## AUSGANGSTEXT:

Die Norm des unerlaubten Entfernens vom Unfallort in § 142 StGB findet sich dem Grunde nach bereits seit mehr als 100 Jahren im Strafgesetzbuch. Der Straftatbestand des § 142 StGB hat den Zweck, das private Interesse der Unfallbeteiligten zu schützen, da die zivilrechtlichen Ersatzansprüche der Beteiligten durch ein Entfernen vom Unfallort vereitelt werden können. Entfernt sich der Verantwortliche frühzeitig, so entstehen für den Geschädigten Schwierigkeiten bei der Beweissicherung der Schäden und der Verfolgung von Ansprüchen, die bei Nichtverfolgung sein Vermögen gefährden.

Ich gebe Ihnen Recht, dass § 142 StGB eine Ausnahmebestimmung darstellt, die den Verantwortlichen dazu verpflichtet, sich selbst zu belasten. Diese Ausnahme ergibt sich aufgrund der Besonderheiten des Massenstraßenverkehrs und der damit verbundenen Anonymität, die insbesondere bei der Verwirklichung einer Gefahrenquelle ein Problem darstellt. Denn die Teilnahme am Straßenverkehr erhöht das Risiko des Eintritts eines Schadens und verringert zugleich gerade aufgrund der Anonymität die Beweissicherungsmöglichkeit der Beteiligten. Daher hat sich der Gesetzgeber dazu entschieden, dass derjenige, der den Straßenverkehr nutzt, bei eintretenden Schäden auch dafür einstehen und hierzu einen Beitrag leisten muss, indem er sich grundsätzlich nicht vom Unfallort entfernt, bis seine Daten für mögliche Ansprüche gesichert sind.

## WAS ZU TUN IST:
Bitte führen Sie den Text zum unerlaubten Entfernen vom Unfallort nach § 142 StGB im Anschluss an seinen letzten Satz weiter.

[Einträge des Datensatzes]

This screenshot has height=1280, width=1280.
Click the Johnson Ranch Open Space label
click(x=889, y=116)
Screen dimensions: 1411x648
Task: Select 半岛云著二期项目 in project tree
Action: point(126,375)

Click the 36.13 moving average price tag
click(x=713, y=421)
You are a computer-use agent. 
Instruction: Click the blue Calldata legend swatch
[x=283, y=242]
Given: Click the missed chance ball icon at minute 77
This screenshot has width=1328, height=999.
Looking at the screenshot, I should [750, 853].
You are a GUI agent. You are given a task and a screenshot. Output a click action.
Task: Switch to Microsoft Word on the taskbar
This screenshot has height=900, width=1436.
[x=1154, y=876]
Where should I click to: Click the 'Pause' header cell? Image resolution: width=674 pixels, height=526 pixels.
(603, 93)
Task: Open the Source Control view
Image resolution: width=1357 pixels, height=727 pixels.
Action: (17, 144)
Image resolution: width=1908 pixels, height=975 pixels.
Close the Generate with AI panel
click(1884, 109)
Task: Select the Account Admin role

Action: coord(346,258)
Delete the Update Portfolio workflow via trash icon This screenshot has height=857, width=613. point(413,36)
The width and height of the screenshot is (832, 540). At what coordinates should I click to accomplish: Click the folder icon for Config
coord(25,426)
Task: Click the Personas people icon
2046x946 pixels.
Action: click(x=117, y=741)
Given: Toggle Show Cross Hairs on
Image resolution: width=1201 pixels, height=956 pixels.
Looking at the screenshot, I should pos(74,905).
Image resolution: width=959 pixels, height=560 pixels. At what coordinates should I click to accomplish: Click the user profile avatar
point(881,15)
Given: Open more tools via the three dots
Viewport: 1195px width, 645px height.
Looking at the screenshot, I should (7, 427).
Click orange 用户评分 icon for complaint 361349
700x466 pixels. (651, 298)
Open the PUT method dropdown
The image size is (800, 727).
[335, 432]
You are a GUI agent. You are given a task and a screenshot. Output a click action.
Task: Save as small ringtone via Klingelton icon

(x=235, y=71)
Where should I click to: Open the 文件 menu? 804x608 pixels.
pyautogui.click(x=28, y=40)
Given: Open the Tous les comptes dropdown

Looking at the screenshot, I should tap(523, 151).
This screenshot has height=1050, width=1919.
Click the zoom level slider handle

## ANTWORT:
Diese Konstellation führt dazu, dass § 142 StGB den nemo tenetur-Grundsatz einschränkt. Das Bundesverfassungsgericht hat aber noch im Jahr 1963 entschieden, dass die Norm verfassungsgemäß ist (BVerfGE 16, 191). Zur Begründung führt das Bundesverfassungsgericht aus, dass es sich bei der angeordneten Selbstbelastung lediglich um eine solche handelt, die sicherstellen soll, dass der Verantwortliche solche Daten angibt, die die Verfolgung von privaten Schadensersatzansprüchen ermöglichen. Geschützt wird durch die Norm also nur das private Feststellungs- und Beweissicherungsinteresse der Unfallbeteiligten. Dies bedeutet weitergehend, dass die Daten auch nicht durch staatliche Organe aufgenommen werden müssen. Den Unfallbeteiligten steht es frei, die Situation auch eigenständig zu klären. Der Gesetzgeber hat sich dazu entschieden, dass gerade in besonderen Situationen des Straßenverkehrs das Interesse des Geschädigten höher wiegt.

Ich hoffe, Ihnen damit geholfen zu haben.